Hugley announced earlier this year that he planned to step down from his post at the end of the year. The council did not wait.
If the mayor does not recommend the city manager be terminated, it takes seven votes to remove him from office, according to the city charter.
Mayor Skip Henderson did not make the recommendation. Councilors Byron Hickey, Charmaine Crabb, JoAnne Cogle, Toyia Tucker, John Anker, Glenn Davis, and Walker Garrett voted to remove him from the job.
Two of the seven votes came from city councilors who are serving unexpired terms. Hickey is filling the spot vacated by Pops Barnes. Anker is filling the seat vacated by the resignation and subsequent death of Judy Thomas.
Hugley has been embroiled in a highly publicized legal dispute with six city councilors. He has sent a cease-and-desist letter to Councilors Hickey, Crabb, Cogle, Tucker, and Anker.
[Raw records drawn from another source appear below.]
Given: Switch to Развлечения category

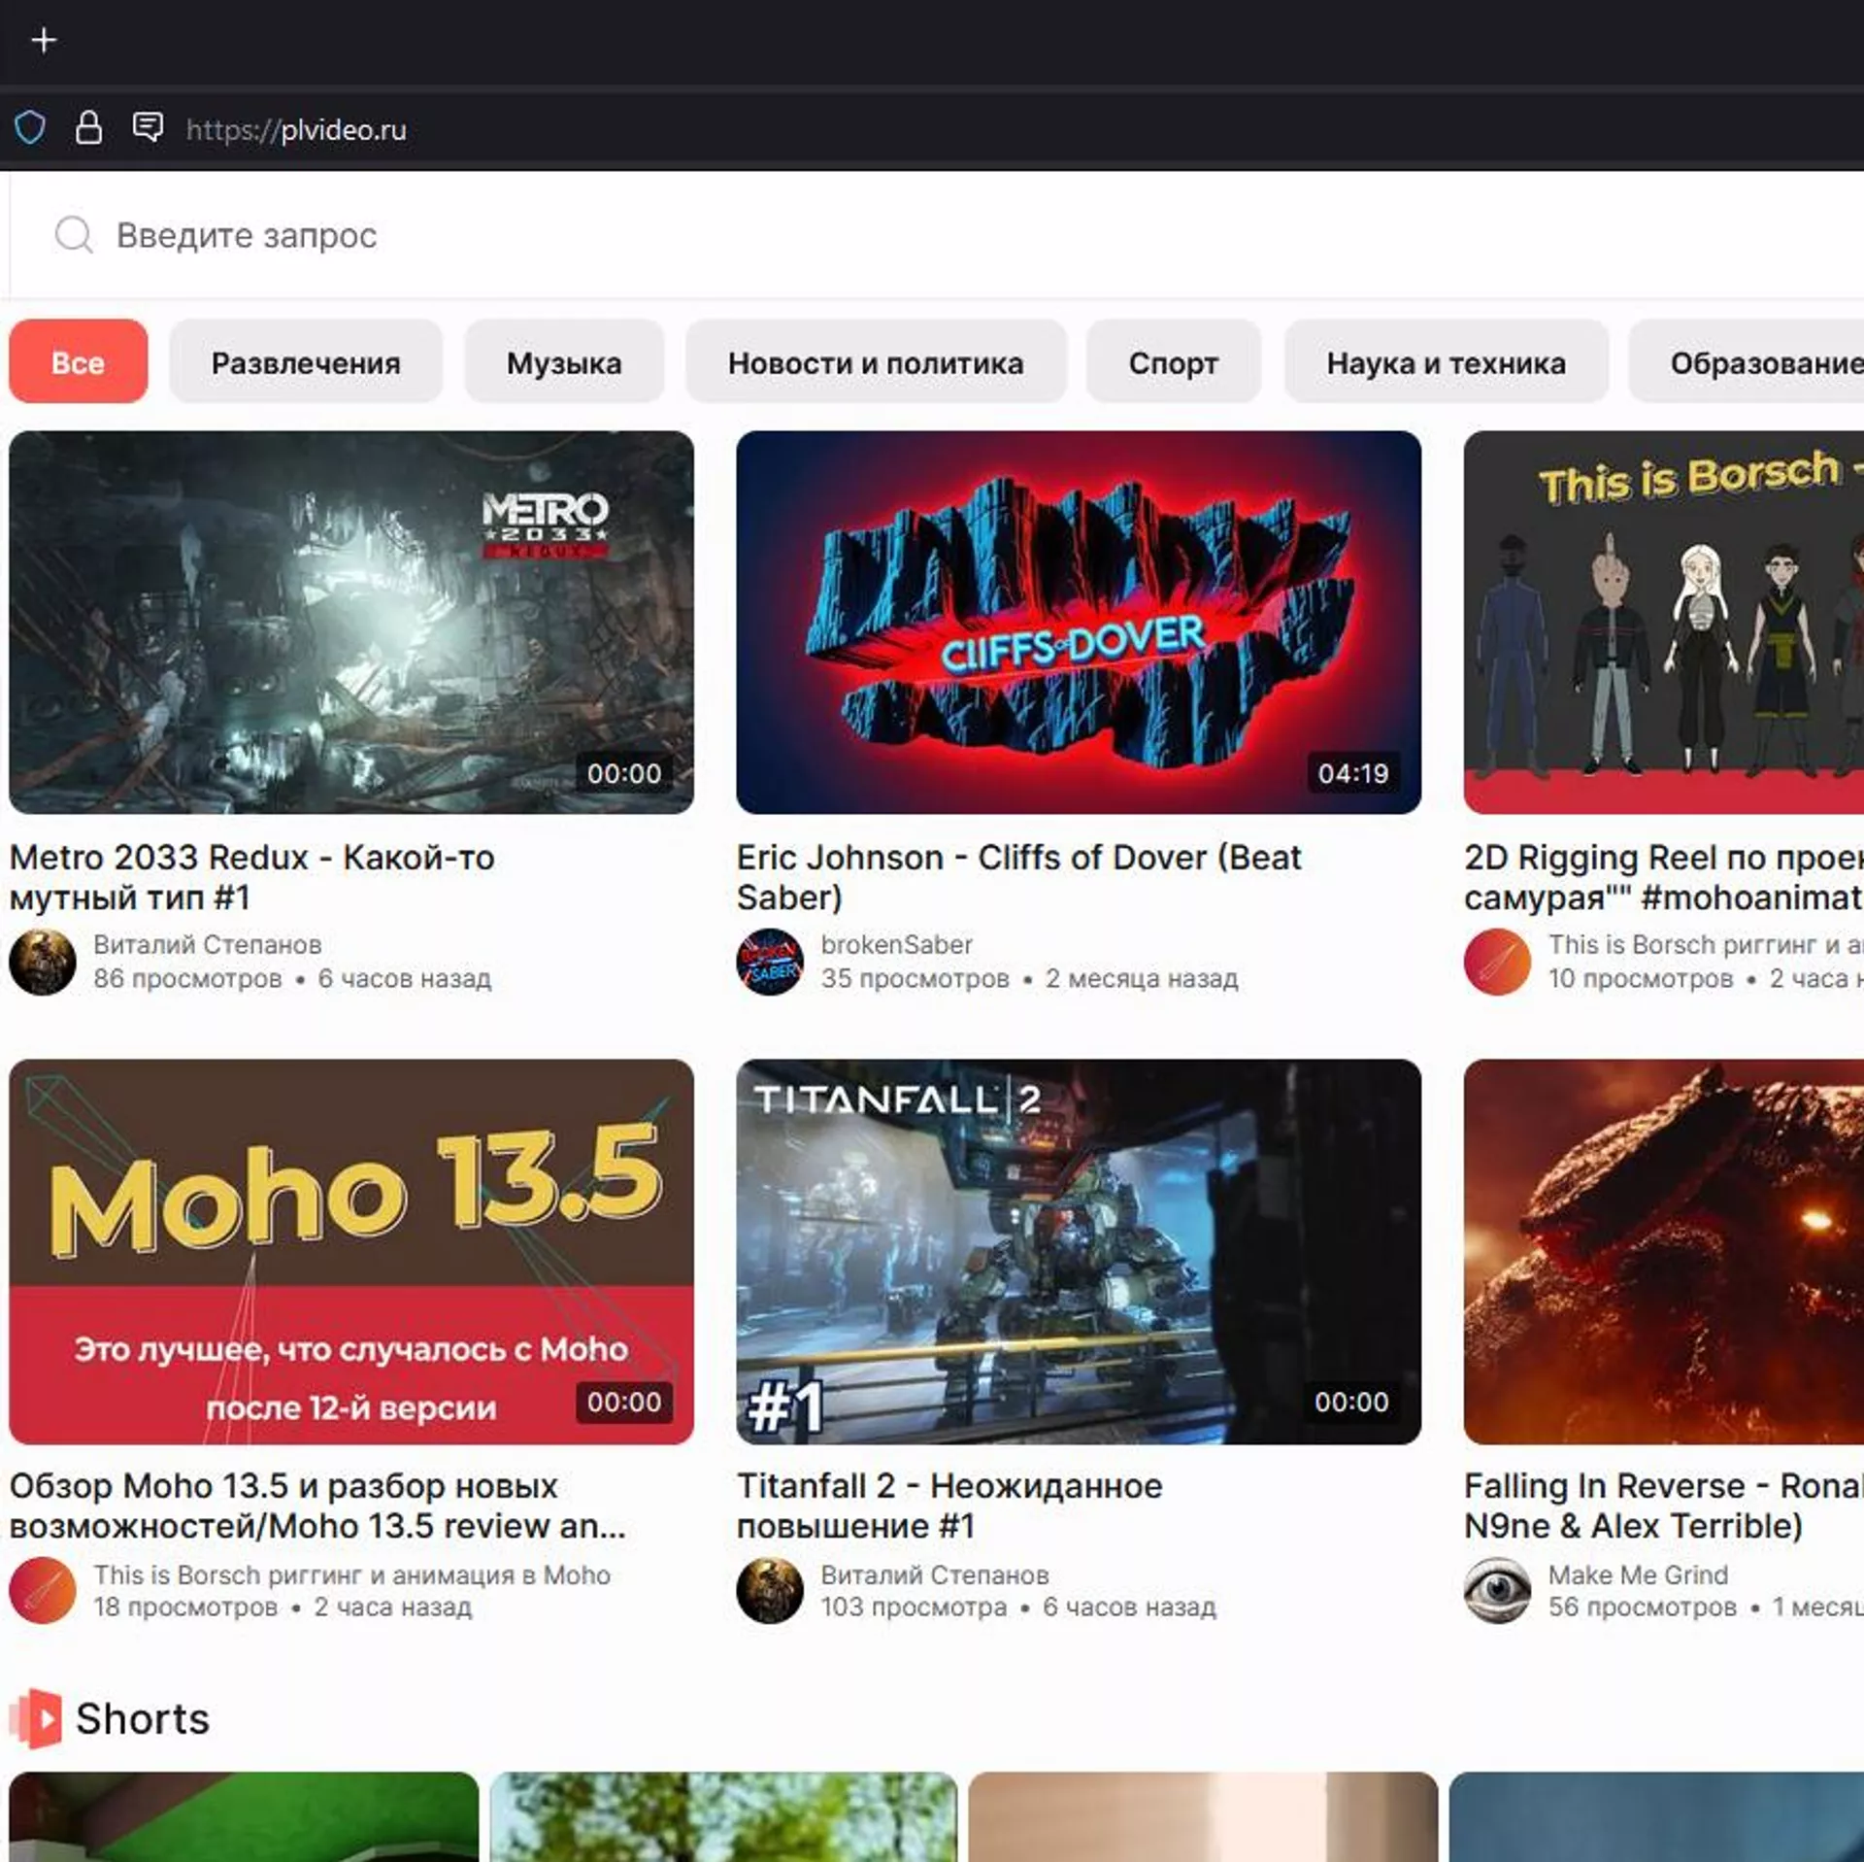Looking at the screenshot, I should [x=306, y=361].
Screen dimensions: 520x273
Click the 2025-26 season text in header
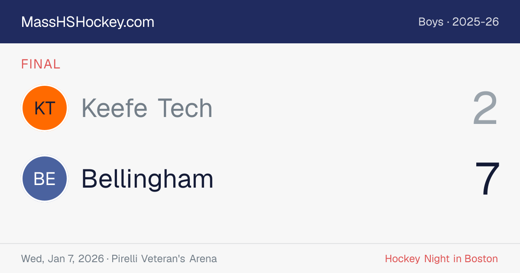click(x=476, y=22)
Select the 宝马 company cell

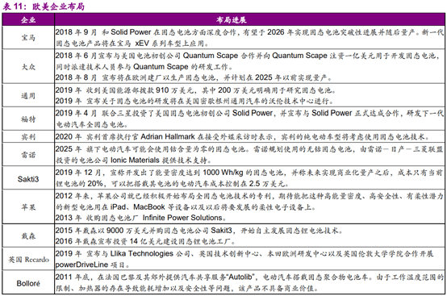(28, 38)
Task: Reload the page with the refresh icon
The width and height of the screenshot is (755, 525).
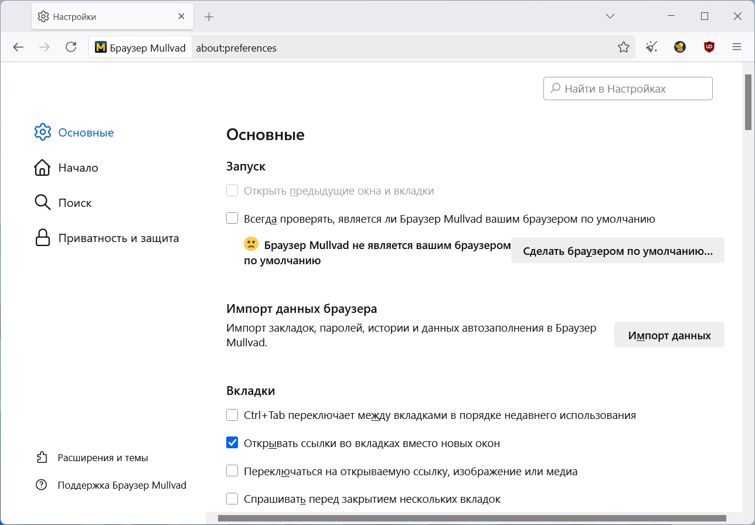Action: (x=71, y=47)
Those councilors had been critical of a 2022 American Rescue Plan federal grant awarded to Hugley's wife, Carolyn Hugley, a State Farm Insurance agent and Georgia House Minority Leader.
In April, Hugley threatened legal action if the six councilors did not retract their statements and issue a public apology. The councilors have not done either.
Two city departments have been the subject of criminal investigations in recent years. The Finance Department has been under scrutiny and the subject of audits and investigations into mismanagement. There were multiple arrests last year after a Columbus Police investigation into Animal Control.
Hugley has been in the city manager's office since 1998, when he was one of two deputies under former City Manager Carmen Cavezza. He was elevated by the council and then-Mayor Bob Poydasheff in 2005.
Hugley started with the city in 1984 as an assistant director of Metra, the city's transportation arm.
Hugley is a 1975 graduate of Spencer High School. He earned a Bachelor of Arts in history/pre-law from Talladega College in 1979 and a Master's degree in public policy and public administration from Mississippi State University.